Canary in the Coalmine: Impact of Climate Change on Birds

By following birds, we learn about the greatest threats they and our communities face. And we find ways to address them.

On a recent train ride, I watched the first rays of sun peek over the autumn trees and was encouraged by the first bird songs of the morning. I reflected on the news that my organization recently shared with the world. 

A new study from our scientists at National Audubon Society revealed that climate change is the number one threat to birds.  Almost half of the birds studied in Connecticut are climate vulnerable, including the Wood Thrush, Scarlet Tanager, and Saltmarsh Sparrow.

It is deeply saddening to imagine a day when we might not be able to enjoy the magical encounters with Scarlet Tanagers, a personal favorite of mine.  They are not easy to find.  This makes it even more special when you get to see a male’s gorgeous bright red body and black wings and tail, high in a forest canopy.  While the species can be seen from spring to fall throughout Connecticut’s forests, the Scarlet Tanager is one of Audubon’s priority species projected to be affected by four climate change-related threats.

Birds are our canary in the coalmine, and the brilliant Scarlet Tanagers depend on us to protect the places they need to survive.
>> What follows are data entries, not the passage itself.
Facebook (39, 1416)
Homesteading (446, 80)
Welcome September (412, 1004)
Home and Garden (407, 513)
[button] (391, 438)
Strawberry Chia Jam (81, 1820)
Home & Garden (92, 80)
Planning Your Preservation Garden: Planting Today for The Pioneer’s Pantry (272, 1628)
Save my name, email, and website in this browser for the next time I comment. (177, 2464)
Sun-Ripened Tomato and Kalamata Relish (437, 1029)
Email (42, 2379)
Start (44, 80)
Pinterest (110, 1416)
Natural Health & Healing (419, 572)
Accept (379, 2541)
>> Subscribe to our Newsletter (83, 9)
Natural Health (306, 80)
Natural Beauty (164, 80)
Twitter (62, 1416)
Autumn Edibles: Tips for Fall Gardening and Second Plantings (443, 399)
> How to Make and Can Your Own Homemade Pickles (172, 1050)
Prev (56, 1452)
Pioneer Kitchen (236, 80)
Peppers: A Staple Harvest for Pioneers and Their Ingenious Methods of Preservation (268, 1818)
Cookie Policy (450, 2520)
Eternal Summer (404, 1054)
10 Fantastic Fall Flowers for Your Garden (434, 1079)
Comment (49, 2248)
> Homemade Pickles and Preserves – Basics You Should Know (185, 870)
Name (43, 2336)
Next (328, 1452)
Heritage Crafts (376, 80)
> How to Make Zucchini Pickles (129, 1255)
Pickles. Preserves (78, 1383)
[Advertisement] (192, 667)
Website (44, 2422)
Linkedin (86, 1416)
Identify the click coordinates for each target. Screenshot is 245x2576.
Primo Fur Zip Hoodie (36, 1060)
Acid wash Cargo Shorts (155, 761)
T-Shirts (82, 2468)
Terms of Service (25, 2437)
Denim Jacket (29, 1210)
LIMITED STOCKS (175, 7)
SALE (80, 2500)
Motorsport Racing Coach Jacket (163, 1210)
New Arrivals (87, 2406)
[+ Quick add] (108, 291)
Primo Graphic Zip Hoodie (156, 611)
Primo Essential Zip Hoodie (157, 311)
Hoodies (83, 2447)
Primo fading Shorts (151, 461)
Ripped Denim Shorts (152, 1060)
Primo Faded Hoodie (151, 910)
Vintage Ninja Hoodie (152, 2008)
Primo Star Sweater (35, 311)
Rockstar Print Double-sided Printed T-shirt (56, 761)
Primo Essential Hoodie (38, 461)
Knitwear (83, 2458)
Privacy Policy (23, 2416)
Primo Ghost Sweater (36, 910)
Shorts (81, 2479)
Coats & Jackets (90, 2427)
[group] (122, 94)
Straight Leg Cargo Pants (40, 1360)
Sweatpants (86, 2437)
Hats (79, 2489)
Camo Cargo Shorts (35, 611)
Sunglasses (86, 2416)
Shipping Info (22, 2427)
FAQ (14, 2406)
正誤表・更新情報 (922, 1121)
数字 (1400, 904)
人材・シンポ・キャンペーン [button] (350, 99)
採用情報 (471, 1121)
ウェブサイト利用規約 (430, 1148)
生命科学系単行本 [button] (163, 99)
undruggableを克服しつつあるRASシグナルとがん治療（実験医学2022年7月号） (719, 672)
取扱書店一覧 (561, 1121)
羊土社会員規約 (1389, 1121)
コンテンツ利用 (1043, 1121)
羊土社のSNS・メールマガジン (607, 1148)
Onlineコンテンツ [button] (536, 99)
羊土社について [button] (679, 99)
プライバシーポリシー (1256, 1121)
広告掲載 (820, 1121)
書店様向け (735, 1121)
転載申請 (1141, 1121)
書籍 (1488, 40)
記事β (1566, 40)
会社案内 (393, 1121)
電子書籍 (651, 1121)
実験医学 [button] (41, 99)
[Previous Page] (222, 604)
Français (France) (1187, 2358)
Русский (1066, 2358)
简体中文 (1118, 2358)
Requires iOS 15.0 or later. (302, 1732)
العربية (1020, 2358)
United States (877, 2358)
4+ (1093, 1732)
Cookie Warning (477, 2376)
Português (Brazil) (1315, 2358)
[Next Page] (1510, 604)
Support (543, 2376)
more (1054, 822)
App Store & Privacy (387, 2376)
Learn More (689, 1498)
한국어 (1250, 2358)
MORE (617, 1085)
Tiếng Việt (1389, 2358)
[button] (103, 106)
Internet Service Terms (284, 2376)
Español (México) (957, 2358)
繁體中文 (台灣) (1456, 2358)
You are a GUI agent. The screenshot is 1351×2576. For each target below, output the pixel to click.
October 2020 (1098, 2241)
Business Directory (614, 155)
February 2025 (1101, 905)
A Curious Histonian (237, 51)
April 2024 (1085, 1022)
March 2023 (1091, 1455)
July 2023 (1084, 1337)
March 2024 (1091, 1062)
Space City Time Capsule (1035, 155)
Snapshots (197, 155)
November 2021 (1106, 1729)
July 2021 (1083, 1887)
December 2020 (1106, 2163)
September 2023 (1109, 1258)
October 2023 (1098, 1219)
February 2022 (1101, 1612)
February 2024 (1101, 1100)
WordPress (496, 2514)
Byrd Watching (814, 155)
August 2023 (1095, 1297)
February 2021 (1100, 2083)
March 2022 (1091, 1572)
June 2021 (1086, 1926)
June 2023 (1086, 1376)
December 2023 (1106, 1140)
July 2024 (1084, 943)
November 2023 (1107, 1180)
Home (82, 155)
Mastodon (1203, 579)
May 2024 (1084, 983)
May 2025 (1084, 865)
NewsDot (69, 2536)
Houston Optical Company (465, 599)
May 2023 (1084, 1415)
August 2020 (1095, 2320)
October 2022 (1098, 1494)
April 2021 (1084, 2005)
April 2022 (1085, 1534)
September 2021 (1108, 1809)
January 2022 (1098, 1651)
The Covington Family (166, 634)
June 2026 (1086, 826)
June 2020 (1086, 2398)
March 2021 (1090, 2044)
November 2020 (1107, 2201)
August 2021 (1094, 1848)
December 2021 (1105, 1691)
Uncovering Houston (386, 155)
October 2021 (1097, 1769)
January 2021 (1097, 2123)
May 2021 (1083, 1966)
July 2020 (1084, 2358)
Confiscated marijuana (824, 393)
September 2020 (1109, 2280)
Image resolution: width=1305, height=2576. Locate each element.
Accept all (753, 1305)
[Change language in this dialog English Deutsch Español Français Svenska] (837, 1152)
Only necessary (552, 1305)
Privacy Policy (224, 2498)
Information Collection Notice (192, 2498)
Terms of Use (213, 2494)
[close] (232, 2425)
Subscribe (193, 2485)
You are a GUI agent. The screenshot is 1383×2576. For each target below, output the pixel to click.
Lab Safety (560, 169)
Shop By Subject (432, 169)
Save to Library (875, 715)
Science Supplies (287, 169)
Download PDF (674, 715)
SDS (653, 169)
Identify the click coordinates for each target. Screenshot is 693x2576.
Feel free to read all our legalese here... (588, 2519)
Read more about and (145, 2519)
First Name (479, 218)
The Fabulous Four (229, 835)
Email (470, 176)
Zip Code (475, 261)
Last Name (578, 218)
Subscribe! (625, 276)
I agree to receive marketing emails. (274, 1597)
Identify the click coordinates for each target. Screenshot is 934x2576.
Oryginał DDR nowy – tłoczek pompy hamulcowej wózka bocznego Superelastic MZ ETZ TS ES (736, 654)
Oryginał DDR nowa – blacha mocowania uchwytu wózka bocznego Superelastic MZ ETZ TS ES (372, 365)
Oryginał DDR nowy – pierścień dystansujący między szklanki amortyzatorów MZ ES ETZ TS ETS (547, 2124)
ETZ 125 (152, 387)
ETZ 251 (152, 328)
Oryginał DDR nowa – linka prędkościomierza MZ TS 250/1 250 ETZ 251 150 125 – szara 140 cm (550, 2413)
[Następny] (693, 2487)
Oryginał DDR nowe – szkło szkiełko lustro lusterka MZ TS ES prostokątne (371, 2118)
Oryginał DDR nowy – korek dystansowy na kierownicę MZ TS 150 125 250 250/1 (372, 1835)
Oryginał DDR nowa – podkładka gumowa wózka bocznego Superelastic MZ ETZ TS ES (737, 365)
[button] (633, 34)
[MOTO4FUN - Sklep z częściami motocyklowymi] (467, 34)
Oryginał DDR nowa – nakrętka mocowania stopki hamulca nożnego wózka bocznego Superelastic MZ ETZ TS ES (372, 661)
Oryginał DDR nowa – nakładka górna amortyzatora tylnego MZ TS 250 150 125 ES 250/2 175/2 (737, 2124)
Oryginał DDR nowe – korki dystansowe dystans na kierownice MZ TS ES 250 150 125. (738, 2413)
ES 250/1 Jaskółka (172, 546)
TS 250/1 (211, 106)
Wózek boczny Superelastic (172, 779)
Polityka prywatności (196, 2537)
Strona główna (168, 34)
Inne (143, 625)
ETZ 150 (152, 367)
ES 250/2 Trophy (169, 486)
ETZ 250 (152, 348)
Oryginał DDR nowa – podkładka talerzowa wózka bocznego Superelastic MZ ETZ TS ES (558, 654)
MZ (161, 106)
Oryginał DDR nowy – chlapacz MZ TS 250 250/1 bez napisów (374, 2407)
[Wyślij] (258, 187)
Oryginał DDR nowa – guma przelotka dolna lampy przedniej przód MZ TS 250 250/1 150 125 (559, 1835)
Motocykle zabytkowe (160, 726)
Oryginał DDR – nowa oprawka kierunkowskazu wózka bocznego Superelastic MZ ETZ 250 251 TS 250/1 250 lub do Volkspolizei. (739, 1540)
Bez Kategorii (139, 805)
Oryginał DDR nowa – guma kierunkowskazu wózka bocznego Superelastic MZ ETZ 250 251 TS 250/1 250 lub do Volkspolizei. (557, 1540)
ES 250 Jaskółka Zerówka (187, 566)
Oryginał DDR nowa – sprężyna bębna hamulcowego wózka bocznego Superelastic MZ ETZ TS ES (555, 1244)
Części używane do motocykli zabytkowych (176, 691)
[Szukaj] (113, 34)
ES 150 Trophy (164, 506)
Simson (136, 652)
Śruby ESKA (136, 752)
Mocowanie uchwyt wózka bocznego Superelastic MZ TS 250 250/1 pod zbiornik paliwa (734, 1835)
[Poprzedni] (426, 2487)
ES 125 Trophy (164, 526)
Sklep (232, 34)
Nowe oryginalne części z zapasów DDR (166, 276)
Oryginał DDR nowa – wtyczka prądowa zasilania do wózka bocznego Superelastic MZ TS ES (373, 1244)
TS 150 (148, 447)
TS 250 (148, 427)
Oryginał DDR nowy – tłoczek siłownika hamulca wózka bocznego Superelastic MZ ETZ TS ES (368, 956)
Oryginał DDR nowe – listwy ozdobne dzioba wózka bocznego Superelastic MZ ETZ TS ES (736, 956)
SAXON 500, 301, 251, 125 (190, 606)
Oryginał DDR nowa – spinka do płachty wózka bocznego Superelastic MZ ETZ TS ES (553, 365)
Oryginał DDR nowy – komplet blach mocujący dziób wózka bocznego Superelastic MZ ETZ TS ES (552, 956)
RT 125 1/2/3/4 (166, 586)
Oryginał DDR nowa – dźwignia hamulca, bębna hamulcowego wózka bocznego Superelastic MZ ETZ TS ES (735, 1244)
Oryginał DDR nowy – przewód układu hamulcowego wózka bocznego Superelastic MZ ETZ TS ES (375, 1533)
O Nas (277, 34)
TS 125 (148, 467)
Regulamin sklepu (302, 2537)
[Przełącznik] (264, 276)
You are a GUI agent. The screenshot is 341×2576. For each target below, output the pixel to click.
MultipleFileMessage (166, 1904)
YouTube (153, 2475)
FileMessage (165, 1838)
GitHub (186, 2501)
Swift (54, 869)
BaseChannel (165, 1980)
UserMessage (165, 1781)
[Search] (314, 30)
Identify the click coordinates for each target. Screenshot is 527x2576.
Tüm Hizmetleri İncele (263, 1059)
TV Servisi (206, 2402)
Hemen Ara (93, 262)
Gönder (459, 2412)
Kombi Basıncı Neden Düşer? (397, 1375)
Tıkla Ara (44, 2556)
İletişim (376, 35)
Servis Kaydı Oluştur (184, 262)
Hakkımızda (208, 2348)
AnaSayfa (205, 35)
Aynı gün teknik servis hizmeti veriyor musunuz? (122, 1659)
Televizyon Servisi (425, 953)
Survival by Degrees: 389 Species on the Brink shows that two-thirds (389 out of 604) of North American bird species are at risk of extinction from climate change. North American birds are more vulnerable than ever from rising temperatures and climate-related events like sea level rise, droughts, fires, and powerful storms. Global warming also intensifies existing threats for birds – and people – including extreme weather events that can wipe out entire nesting nurseries or winter flocks.

The fate of birds and humans are deeply connected. Birds not only bring beauty and joy to our lives, but they are also pollinators, seed dispersers, and important indicators of the health of an ecosystem. By following birds, we learn about the greatest threats they and our communities face. And we find ways to address them.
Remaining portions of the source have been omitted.